Ксения Перетрухина формулирует свои ценности так ярко и внятно, как не умеет почти никто другой в отечественном театре. С ее бэкграундом это неудивительно: сначала она училась на киноведа, а потом успешно занималась современным искусством, где работа с идеями — совсем не лишний навык. Еще важнее то, что театральная практика художницы соотносится с этими ценностями самым очевидным и прямым образом.

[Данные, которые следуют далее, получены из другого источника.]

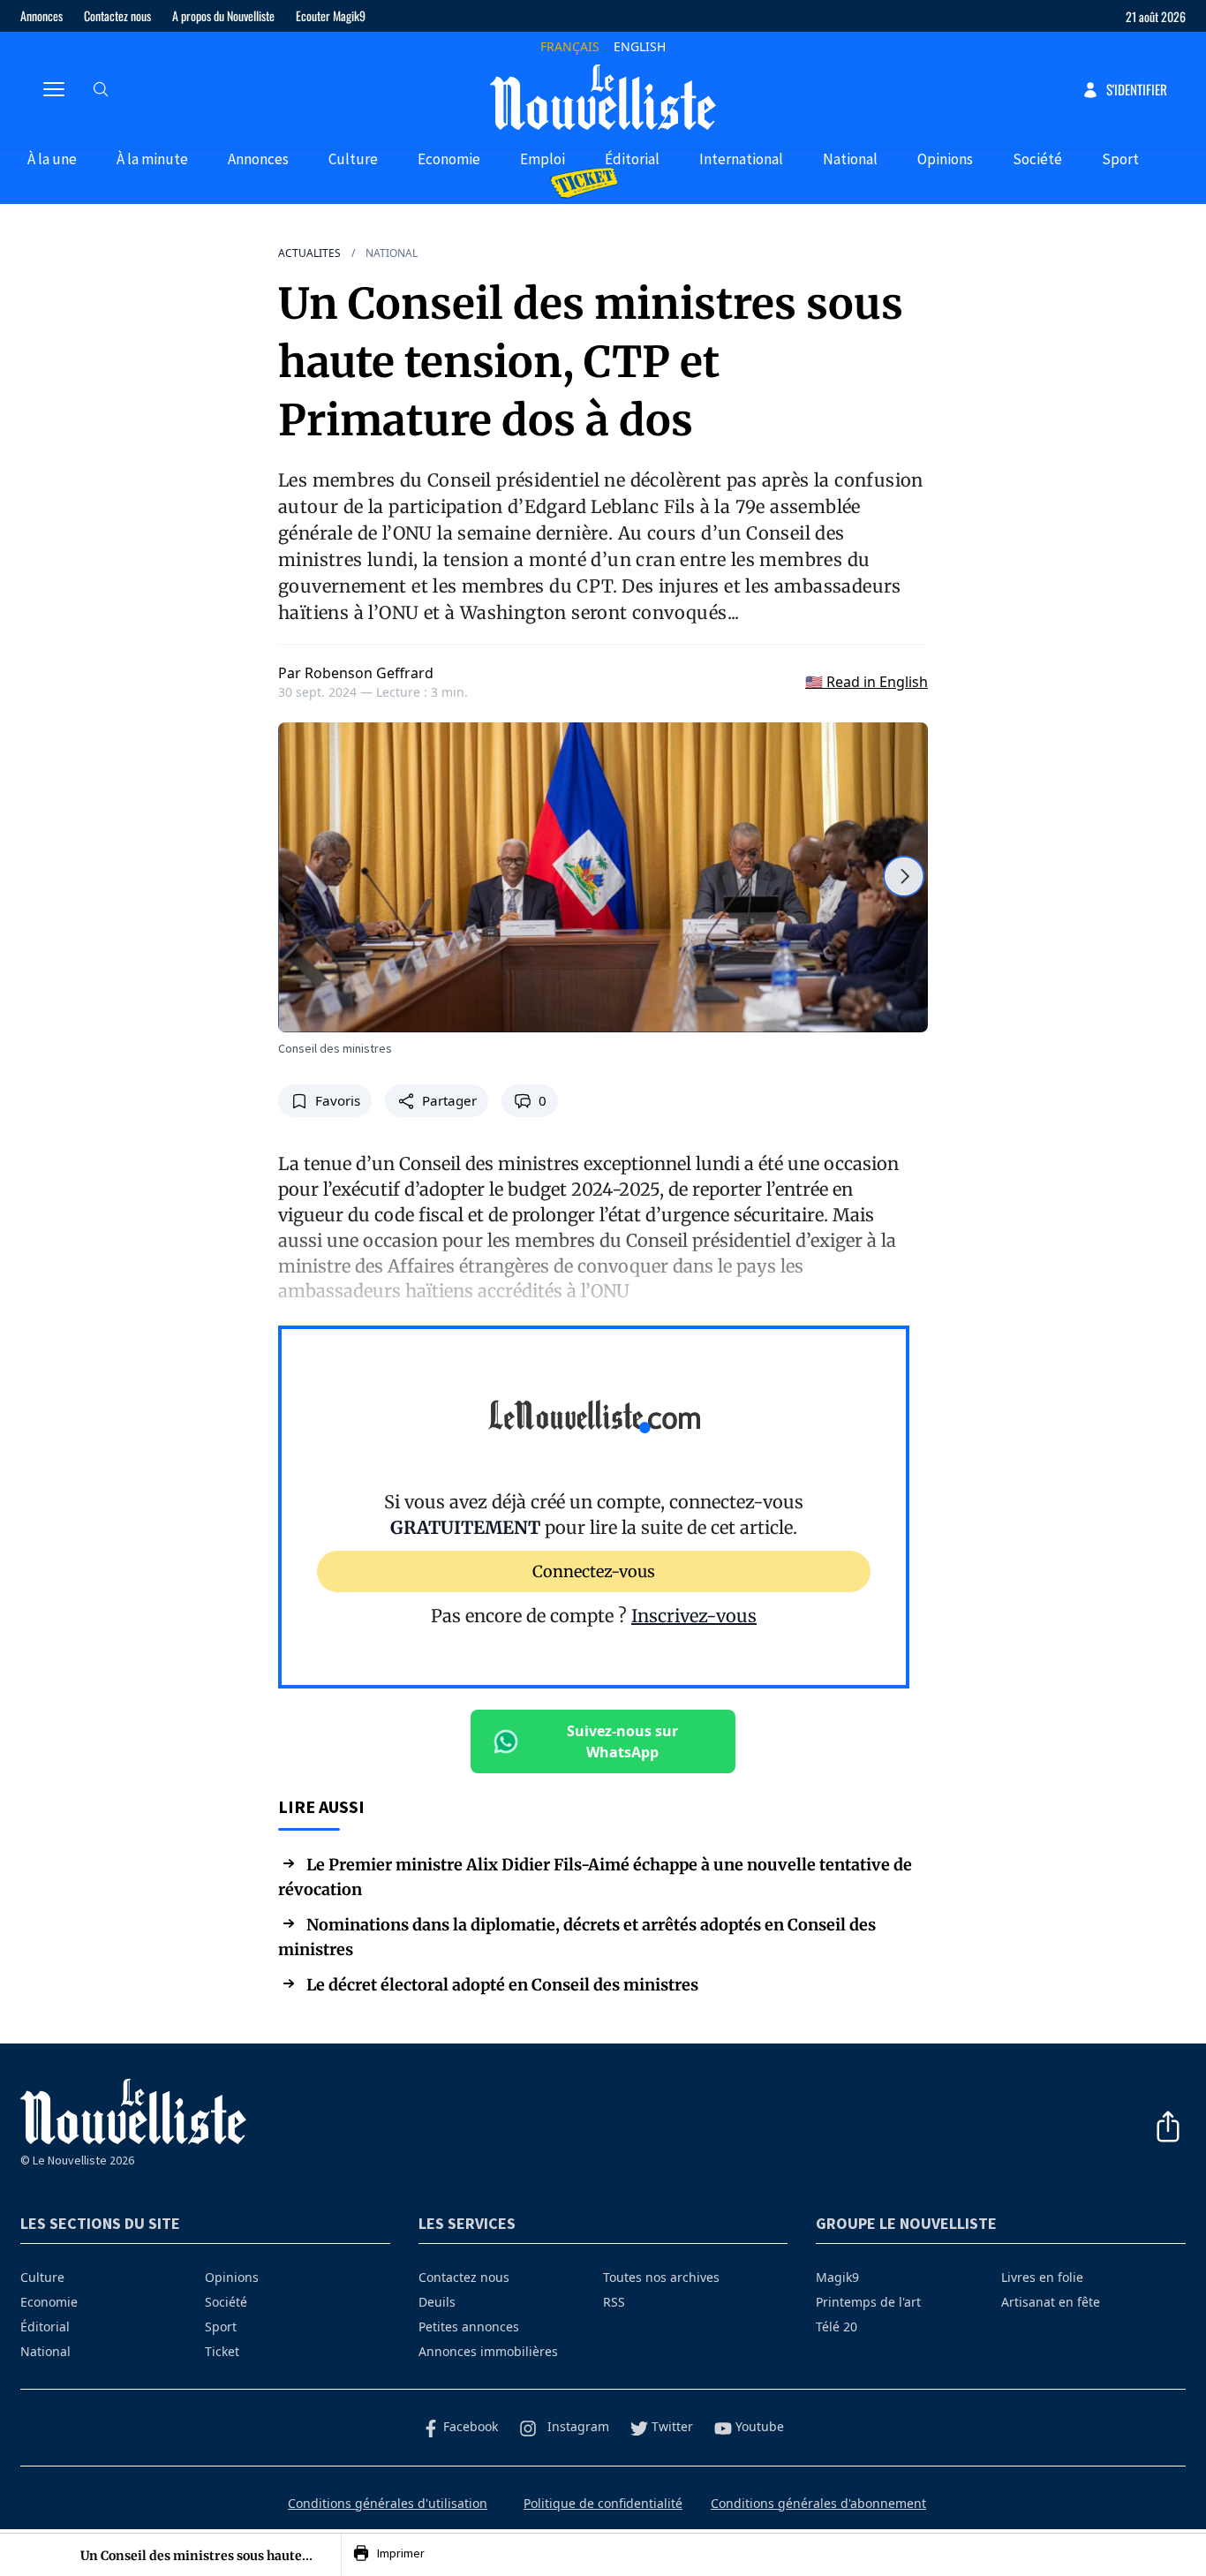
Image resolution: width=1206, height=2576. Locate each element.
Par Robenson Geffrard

В 2013 году на фестивале «Территория» Перетрухина представила свой театральный манифест, оформленный в виде выставки (куратором выступал Андрей Паршиков): инсталляции там были вторичны, а на первый план выходили тексты. Проект назывался «Репетиция свободы» — по главному тезису. Важнейший козырь театра художница видит в его коллективной природе. Во время спектакля всегда рождается маленькое сообщество со своими писаными и неписаными законами. Перетрухина предлагала театру стать чем‑то вроде полигона или тренажерного зала, где художники и зрители будут сообща учиться свободе (и солидарности — добавила бы она сегодня). Начать можно с организации пространства — например, позволить людям самостоятельно выбирать себе место.

Отстранение

Театр не родной язык Перетрухиной. Она никогда не училась сценографии, а театральную карьеру начала состоявшейся художницей. В то время, в середине нулевых, она курировала первый в России уличный фестиваль видео-арта «Пусто», участвовала в западных выставках и выдвигалась на «Черный квадрат» и другие серьезные премии. Перетрухина могла не принимать правила театра безоговорочно, а посмотреть на него критическим, отстраненным взглядом: такое редко удается выпускникам профильных вузов, у которых элементарно не было никакого другого опыта.

На выставке «Репетиция свободы» была работа под названием «Вертикальный зал»: три ряда театральных кресел, прикрученных не к полу, а к стене. В экспликации художница писала, чем ее не устраивает общепринятая планировка зрительного зала. Во-первых, она закрепляет привычку к неравенству: неудачники на балконе завидуют победителям в партере. Во-вторых, она нормализует авторитарные отношения в обществе — иначе говоря, пресловутую властную вертикаль (вот почему зал в инсталляции вертикальный): все кресла смотрят в одну сторону, их никак нельзя передвинуть, и каждому назначен свой номер.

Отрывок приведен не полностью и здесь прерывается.